Changes to Medicaid Rebate and DME Payment Among Cost-Saving Measures Considered by Senate Finance CommitteeMay 18, 2009
By Alan M. Kirschenbaum –
The Senate Finance Committee released a white paper today outlining policy options that the Committee is considering to offset the cost of upcoming health care reform legislation. The proposed options include lifestyle taxes (e.g., alcohol excise taxes), reductions in subsidies and incentives related to health care (e.g., repealing the itemized deduction for medical expenses), and, of course, direct savings within Medicare and Medicaid. Among the latter are three proposed changes to the Medicaid Drug Rebate Program:
- Increasing the base Medicaid rebate for innovator drugs from 15.1 to as much as 23.1 percent of AMP, with best price provisions remaining unchanged.

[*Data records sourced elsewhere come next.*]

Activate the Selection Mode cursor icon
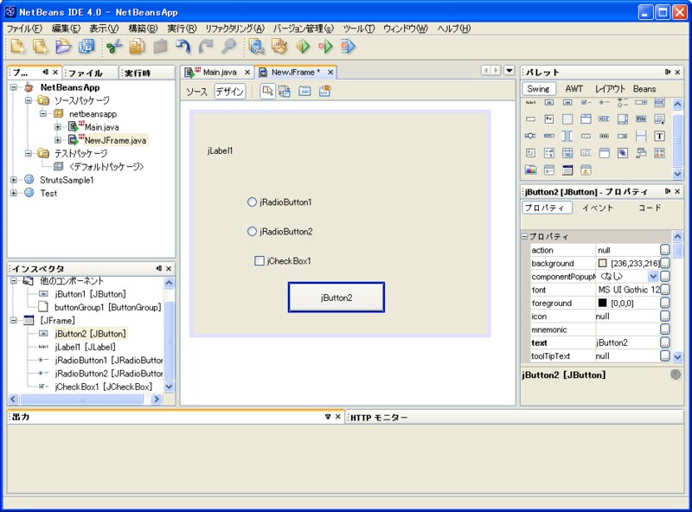The width and height of the screenshot is (692, 512). point(267,91)
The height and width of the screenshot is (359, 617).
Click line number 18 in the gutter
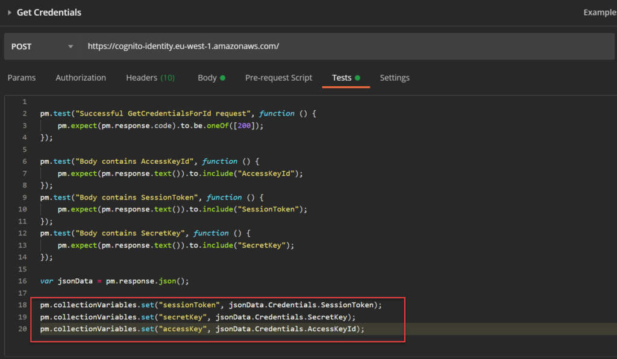23,305
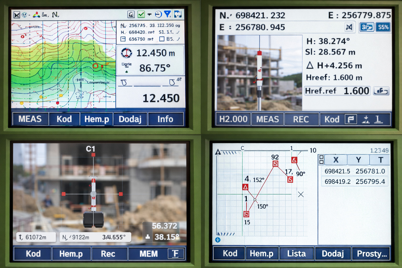Expand the table selector icon beside X column
Viewport: 402px width, 268px height.
pyautogui.click(x=321, y=160)
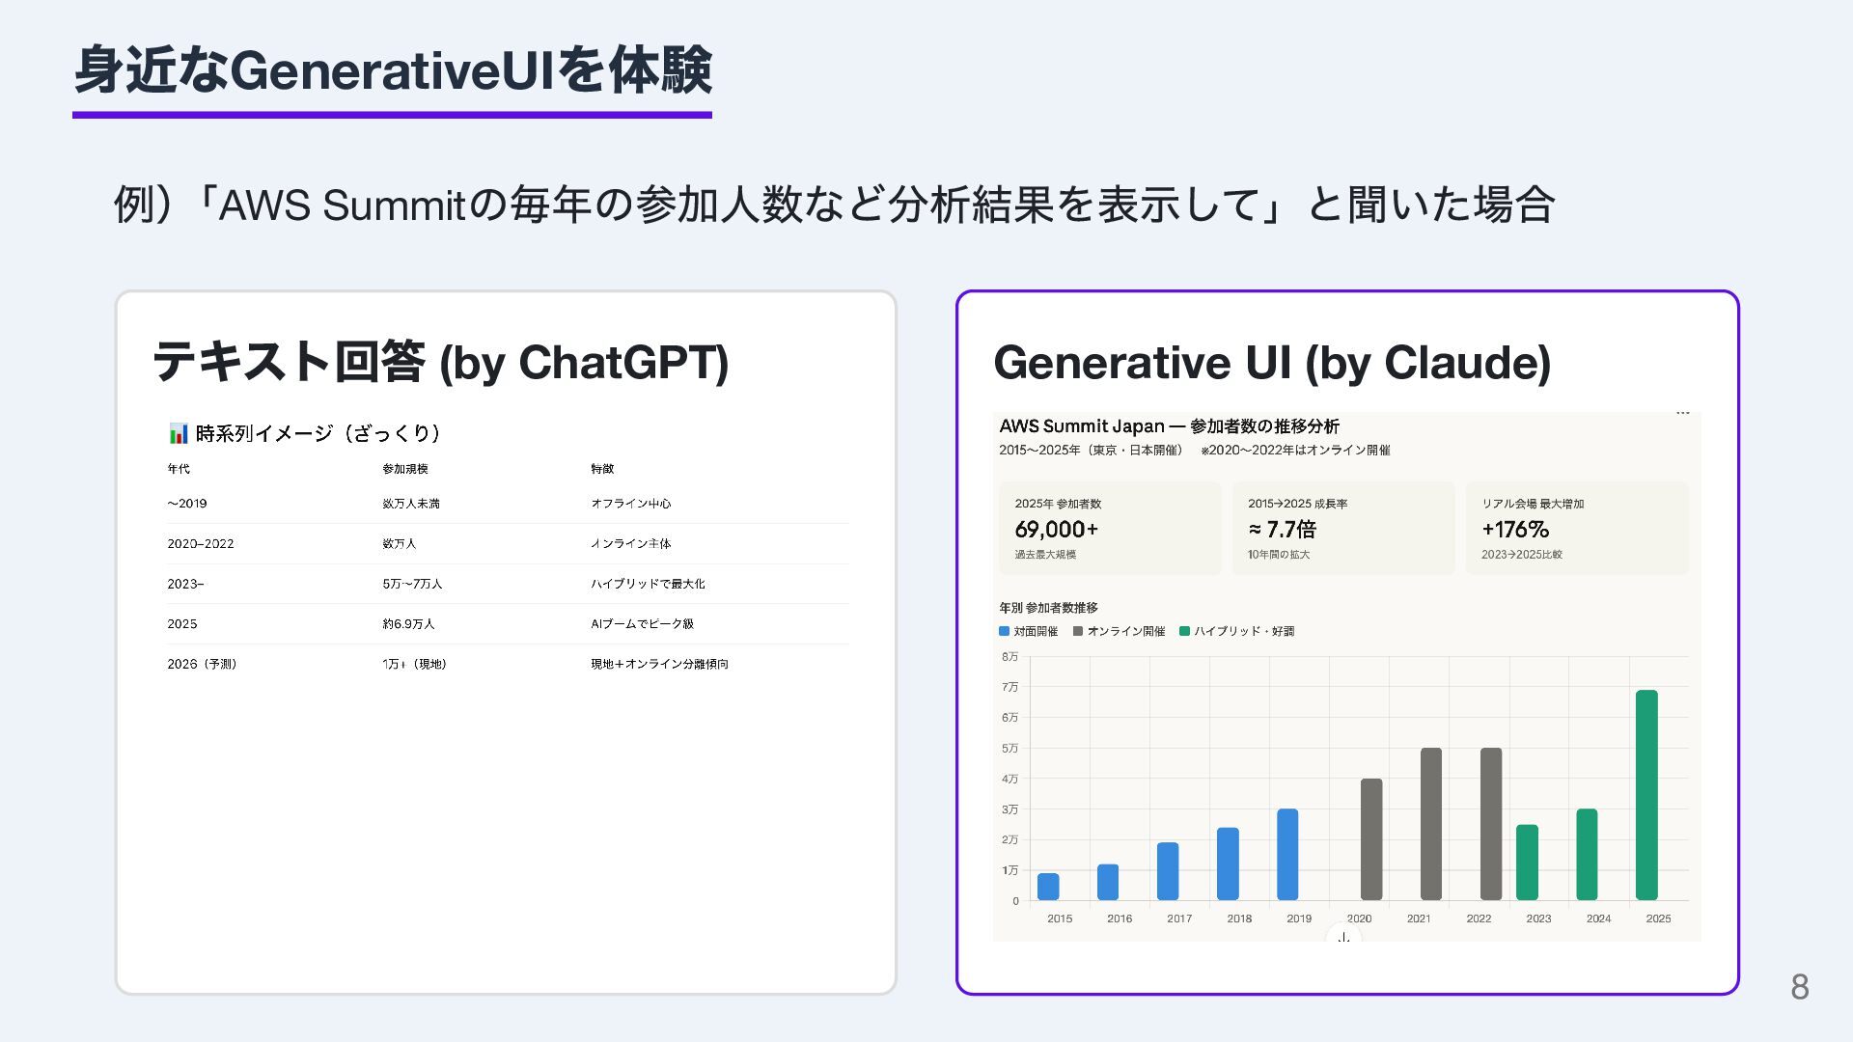1853x1042 pixels.
Task: Toggle the gray オンライン開催 legend item
Action: 1120,631
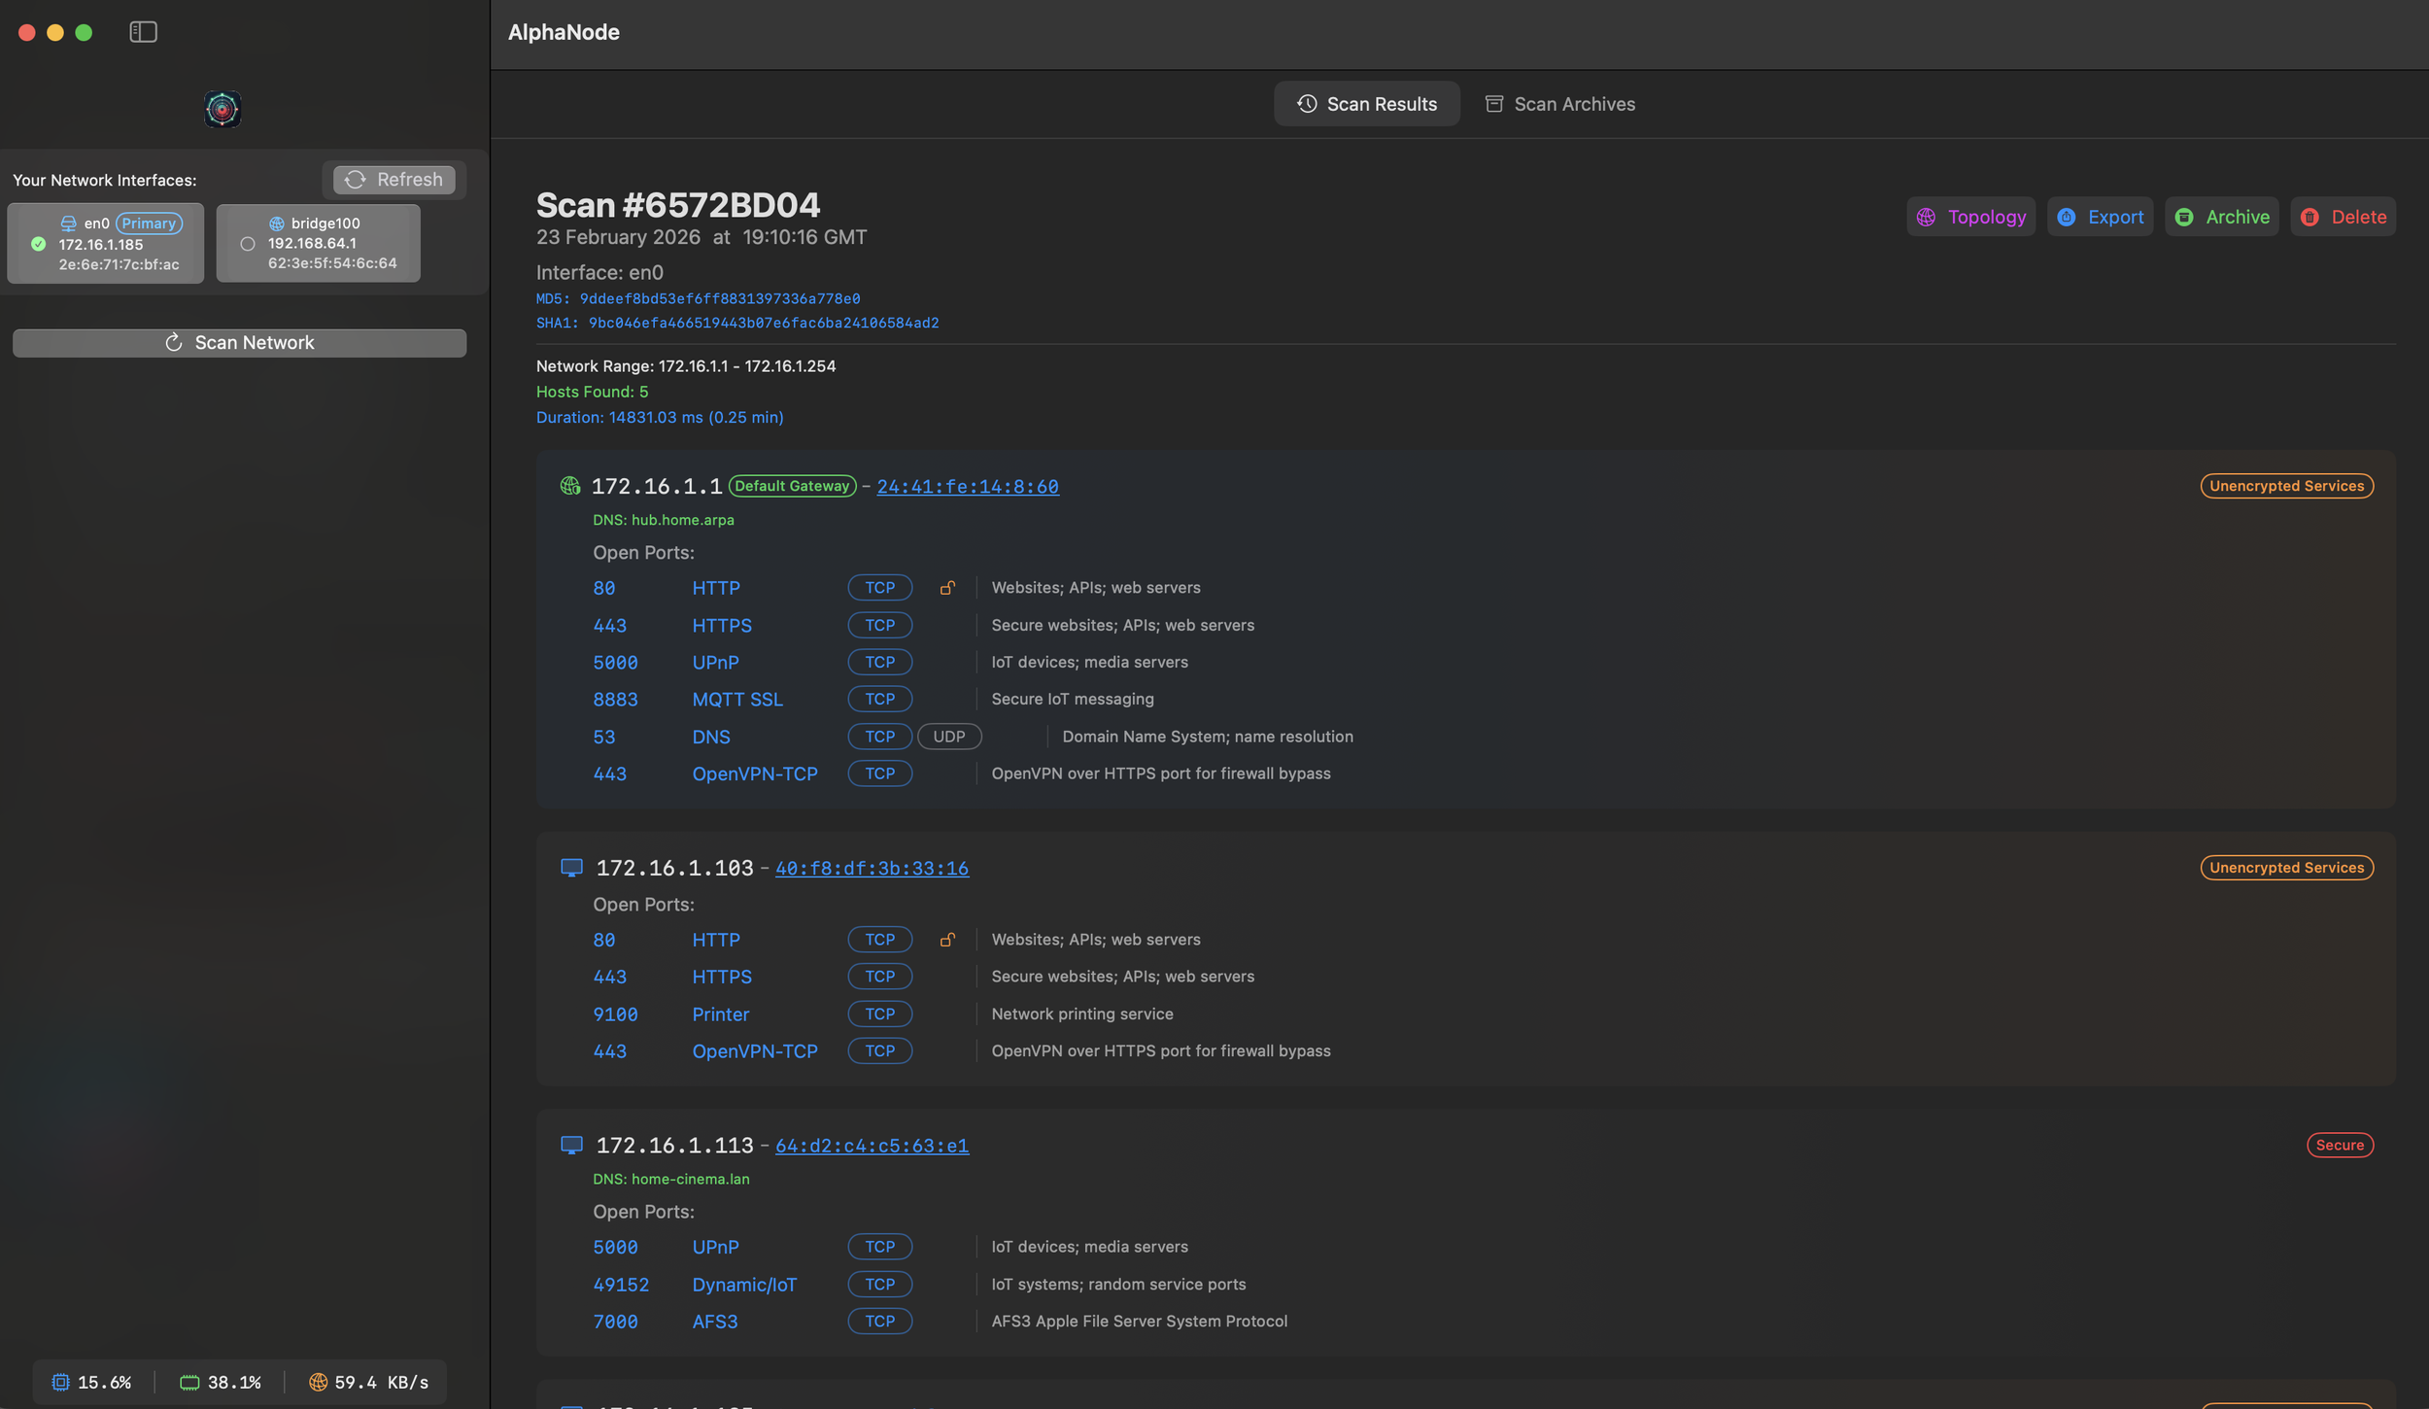
Task: Delete scan #6572BD04
Action: pyautogui.click(x=2343, y=217)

- Increasing the basic Medicaid rebate for non-innovator multiple source drugs from 11 to 13 percent of AMP.
- Requiring Medicaid rebates to be paid on drugs dispensed to enrollees in Medicaid managed care organizations. These drugs are currently exempt from the Medicaid rebate requirement.
- Applying the baseline AMP of the original product to line extensions for purposes of calculating the so-called “additional rebate” for innovator drugs. The additional rebate penalizes price increases exceeding the rate of inflation, compared against a baseline AMP for the first full quarter after launch. Currently, new dosages or formulations are considered new products with new baseline AMPs separate from those of the original product. This permits companies to escape the low initial pricing of the original product and reset the baseline AMP when calculating the additional rebate. The Committee proposes that, “when a new, extended release version of an existing drug is introduced,” the additional discount would be calculated using the baseline AMP of the original drug or the new drug, whichever would result in a larger amount. It is unclear whether the new proposal would apply to changes other than new extended-release formulations (for example, other formulation changes).
These Medicaid Rebate proposals first appeared in the Obama Administration’s FY 2010 budget outline, which we reported on previously. The Finance Committee is also considering options to improve payment accuracy for items and services of durable medical equipment (DME), and a variety of payment reforms for other Medicare and Medicaid services.